Workshop: The 12th Annual International Workshop on Innovating the Network for Data-Intensive Science (INDIS)
Authors: Anna Giannakou, Jonathan Skone, Vinay Sawal, Ronal Kumar, Stephen Simms, Nicholas Wright, and Lavanya Ramakrishnan (Lawrence Berkeley National Laboratory (LBNL))
Abstract: High-performance computing (HPC) datacenters must simultaneously support real-time data streams with sub-millisecond latency and bulk transfers requiring sustained multi-gigabit throughput—demands that compete for the same network resources.
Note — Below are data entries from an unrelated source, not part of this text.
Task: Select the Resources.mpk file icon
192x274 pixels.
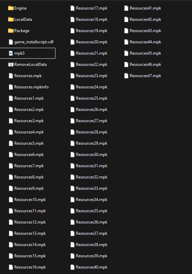Action: (x=11, y=76)
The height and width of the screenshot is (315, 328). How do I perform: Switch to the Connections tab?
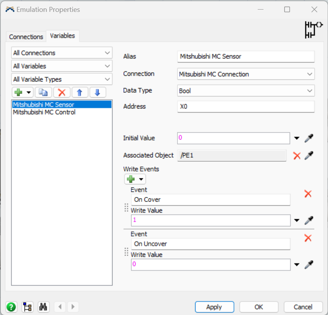pyautogui.click(x=26, y=37)
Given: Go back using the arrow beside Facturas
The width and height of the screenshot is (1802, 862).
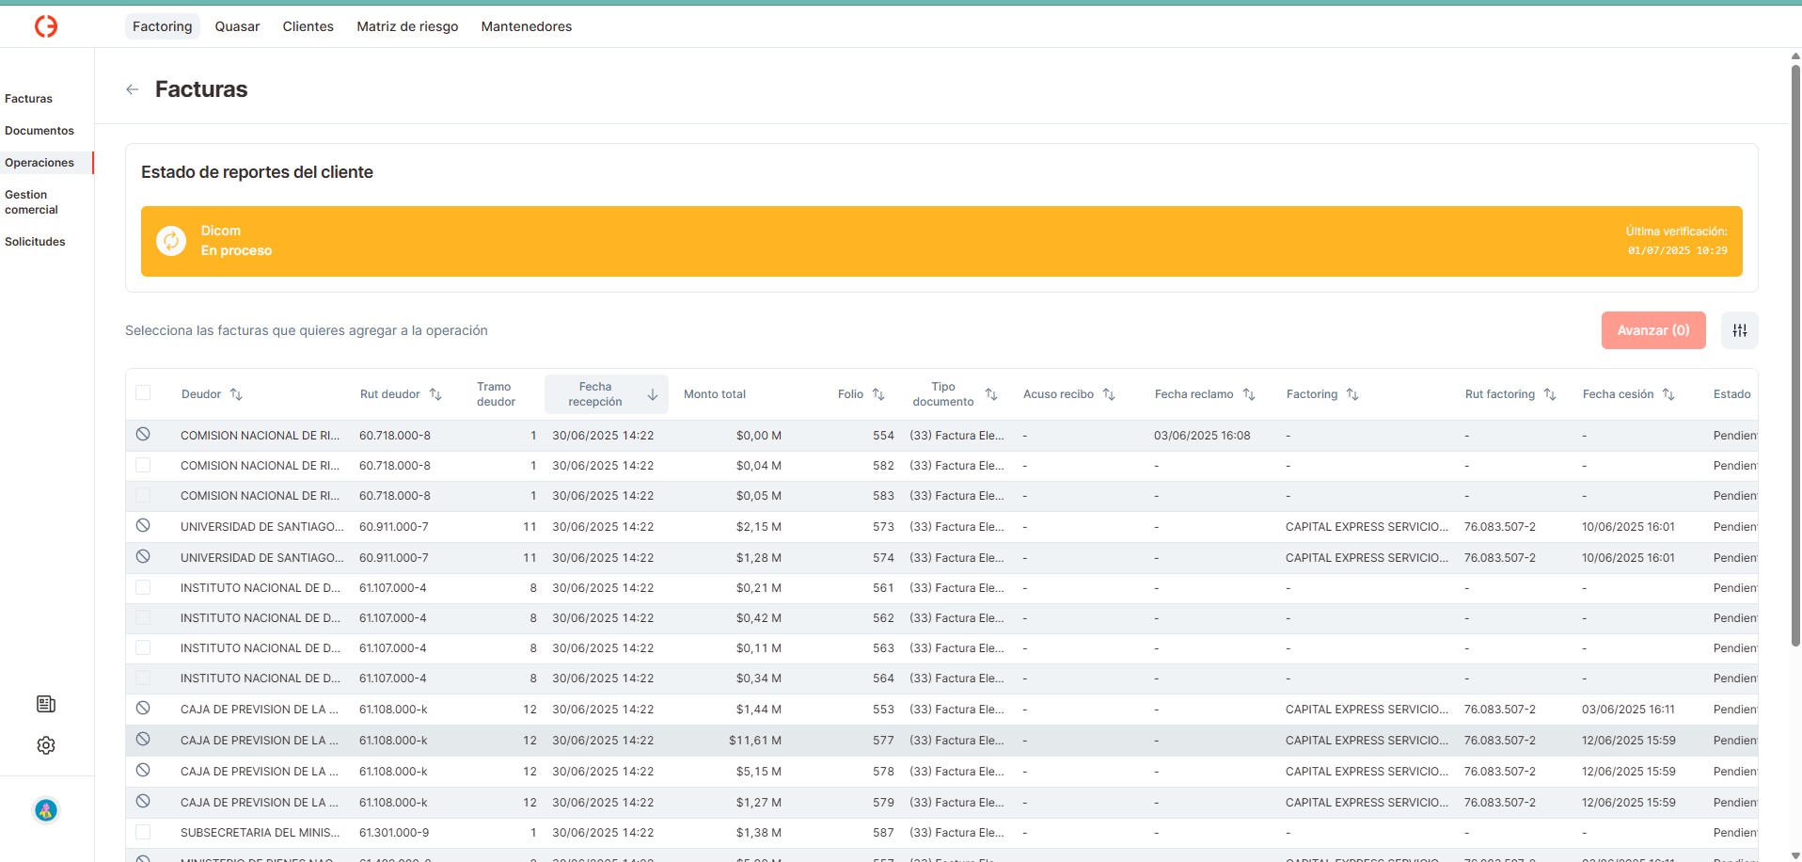Looking at the screenshot, I should (132, 89).
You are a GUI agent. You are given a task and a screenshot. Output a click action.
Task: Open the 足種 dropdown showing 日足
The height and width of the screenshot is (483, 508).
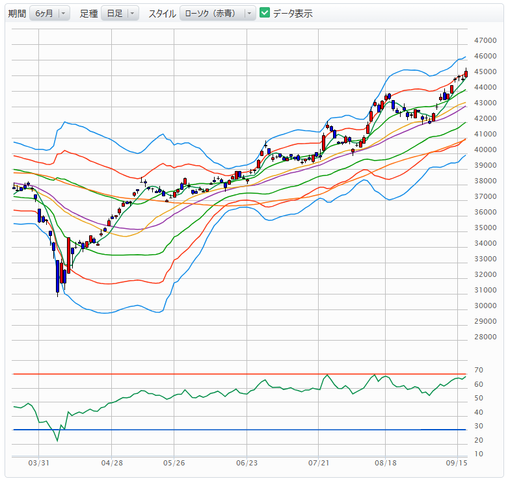coord(120,13)
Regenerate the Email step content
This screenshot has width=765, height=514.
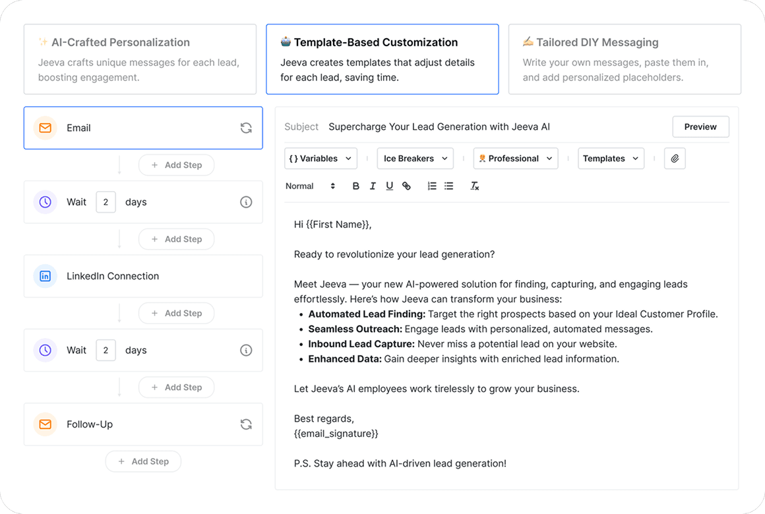pos(246,128)
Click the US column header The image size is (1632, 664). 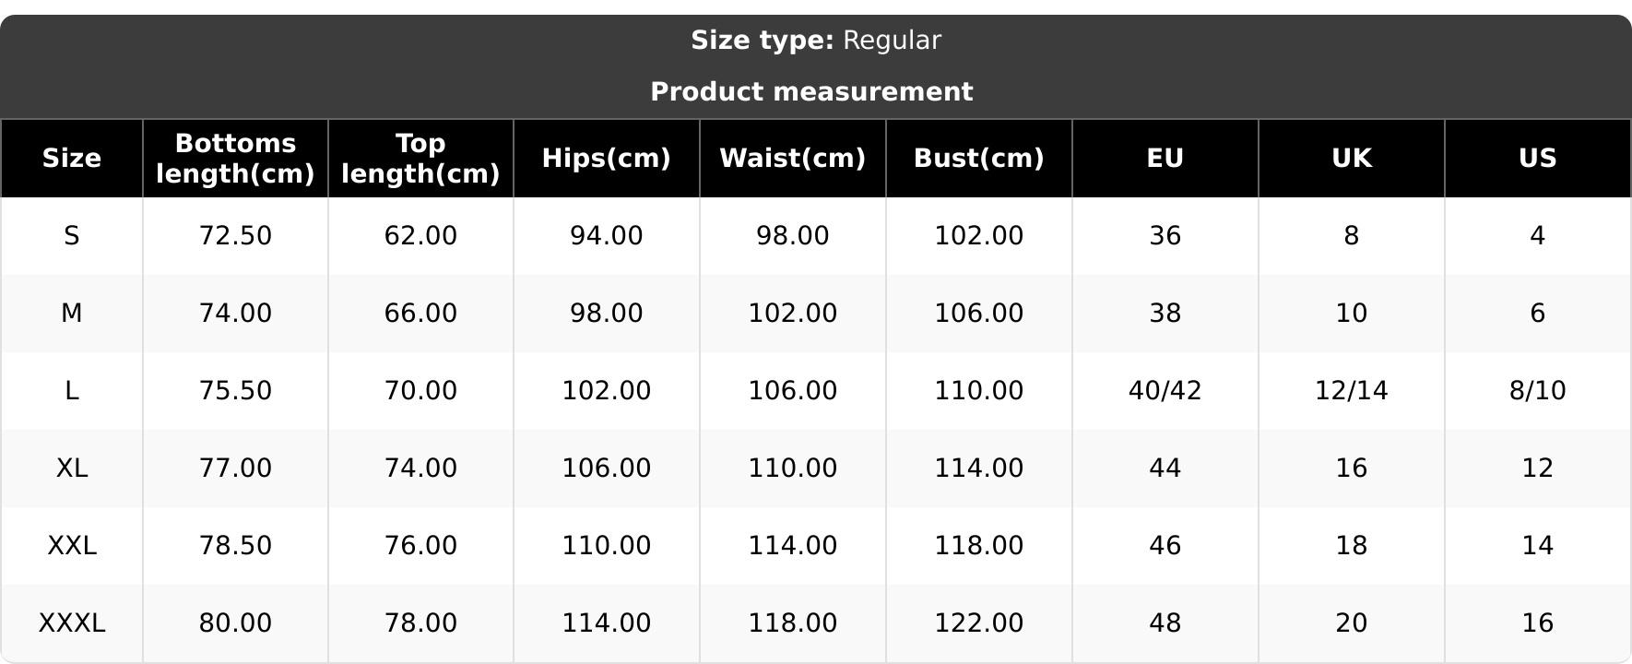(x=1537, y=159)
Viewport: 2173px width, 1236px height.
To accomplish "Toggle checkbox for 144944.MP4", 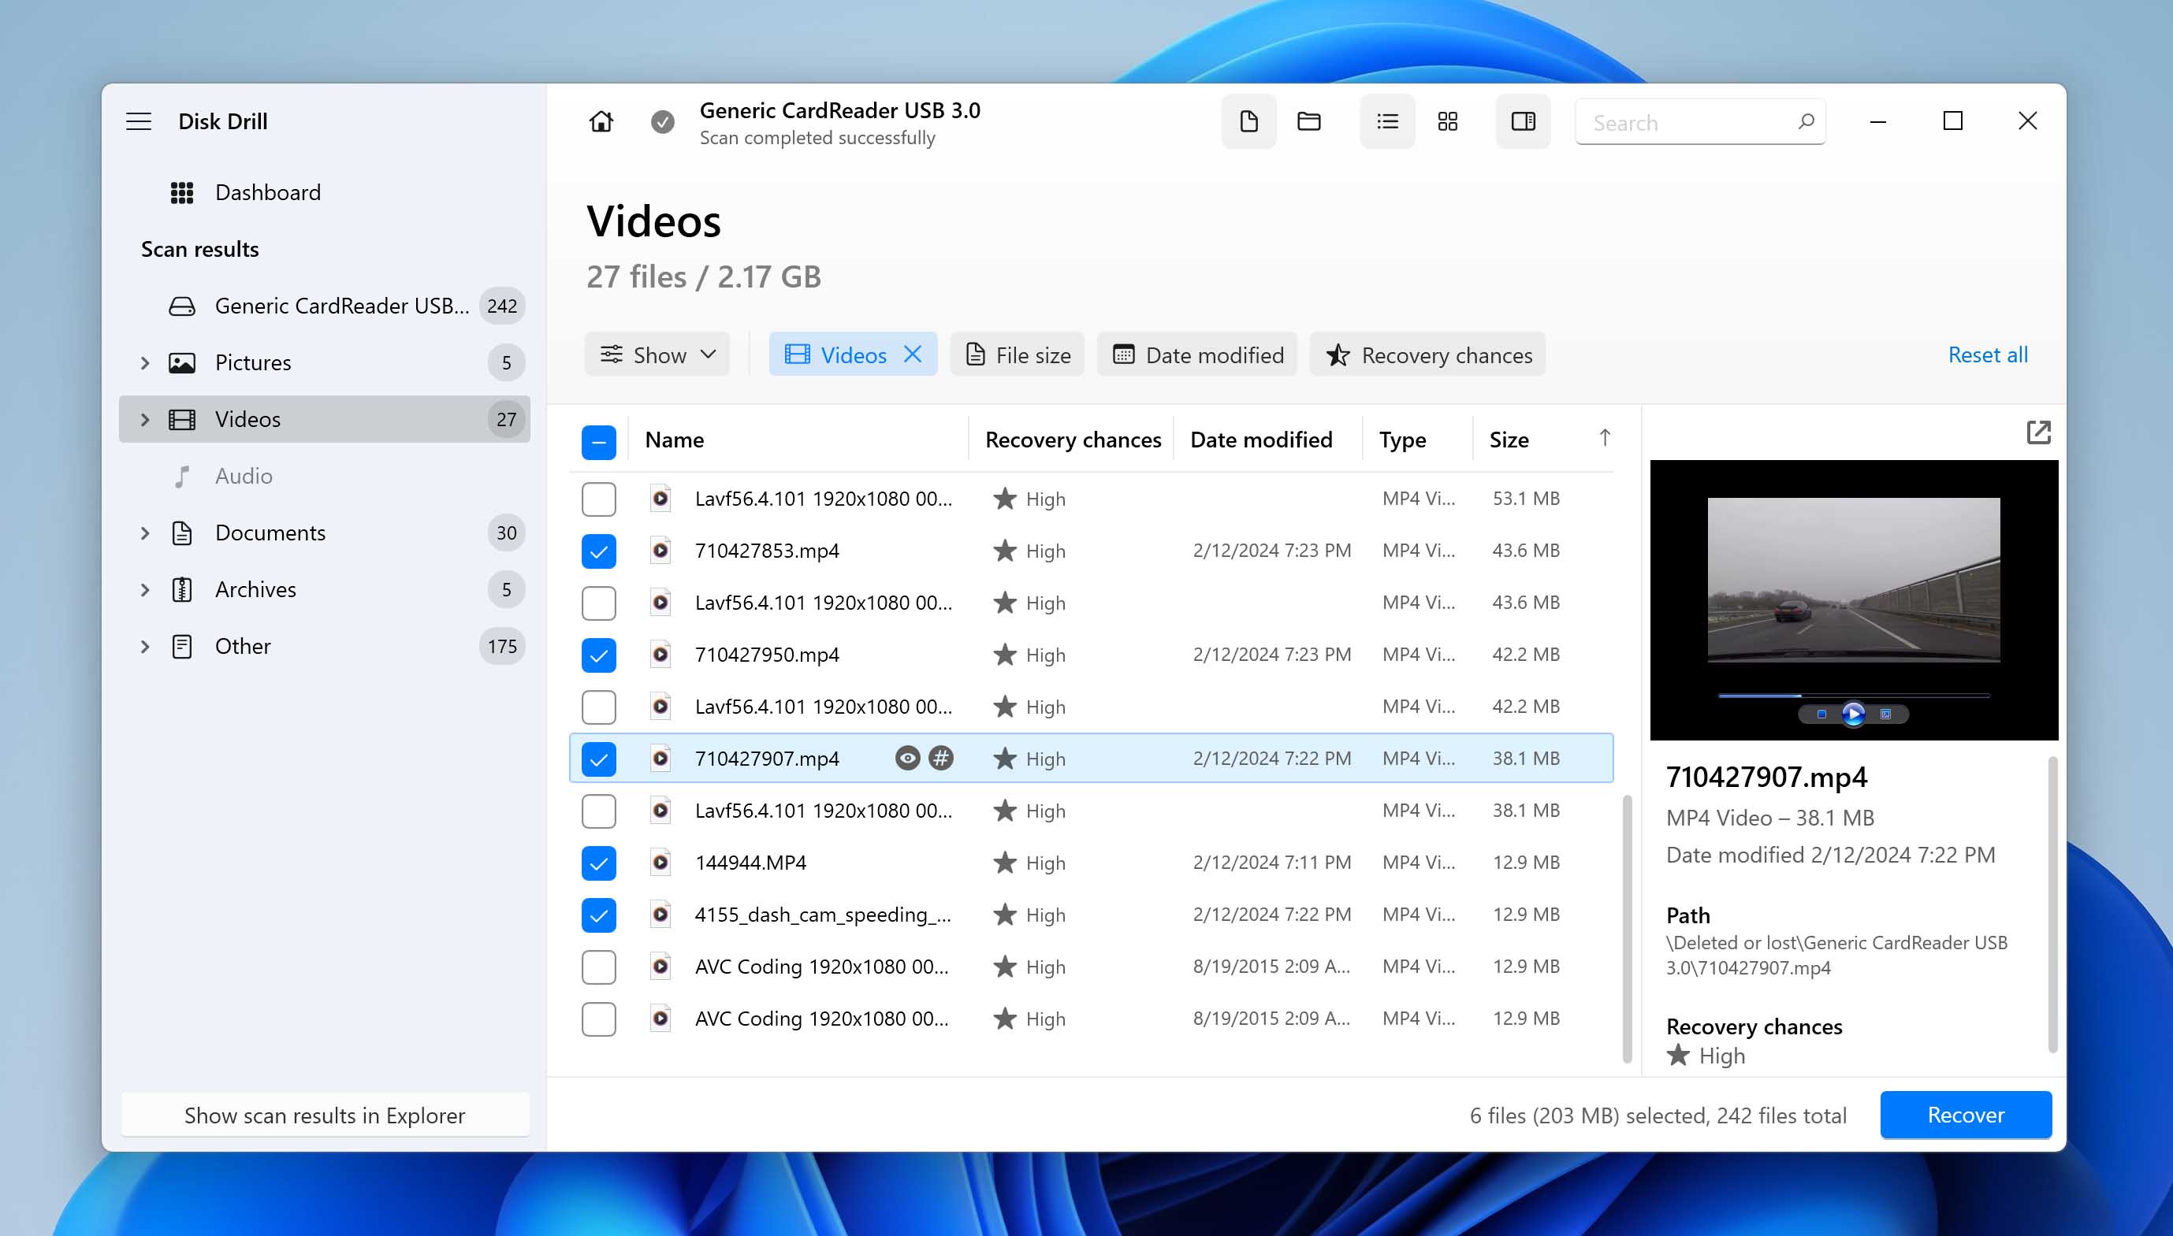I will coord(597,862).

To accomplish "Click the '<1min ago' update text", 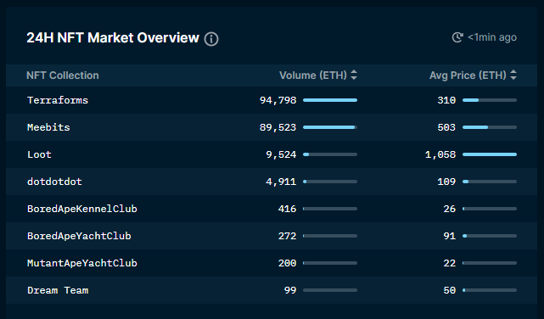I will tap(492, 37).
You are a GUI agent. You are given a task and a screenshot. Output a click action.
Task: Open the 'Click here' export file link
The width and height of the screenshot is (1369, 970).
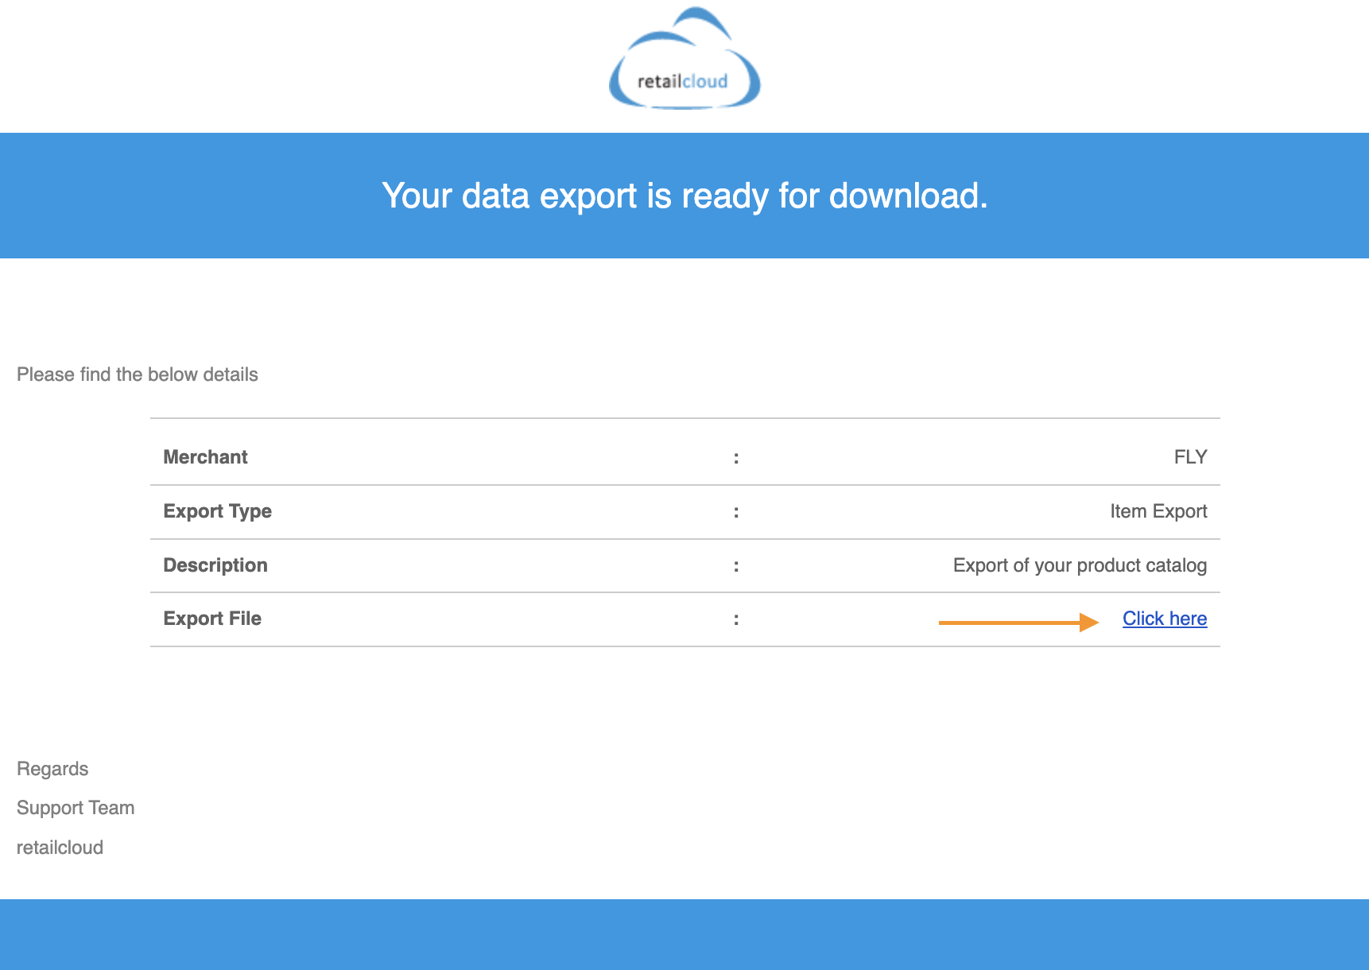(x=1164, y=619)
End-to-end performance guarantees are therefore essential, typically delivered through Quality of Service (QoS) mechanisms that classify traffic, reserve bandwidth, and enforce priorities across all network hops. While backbone and wide-area network providers already implement QoS, the local Ethernet ingress “last-mile” inside HPC facilities generally remains best-effort, creating a critical blind spot where latency builds and time-sensitive workflows can suffer. We address this gap with a standards-based Differentiated Services Code Point (DSCP) QoS configuration on existing leaf–spine switches: packets are marked at the host, queued per traffic class, and shaped on every hop through to the high-speed network (HSN) gateway NIC. Experiments on both intra-domain and inter-domain traffic show up to 60 percent more stable throughput and 30 percent fewer retransmissions, without hardware upgrades.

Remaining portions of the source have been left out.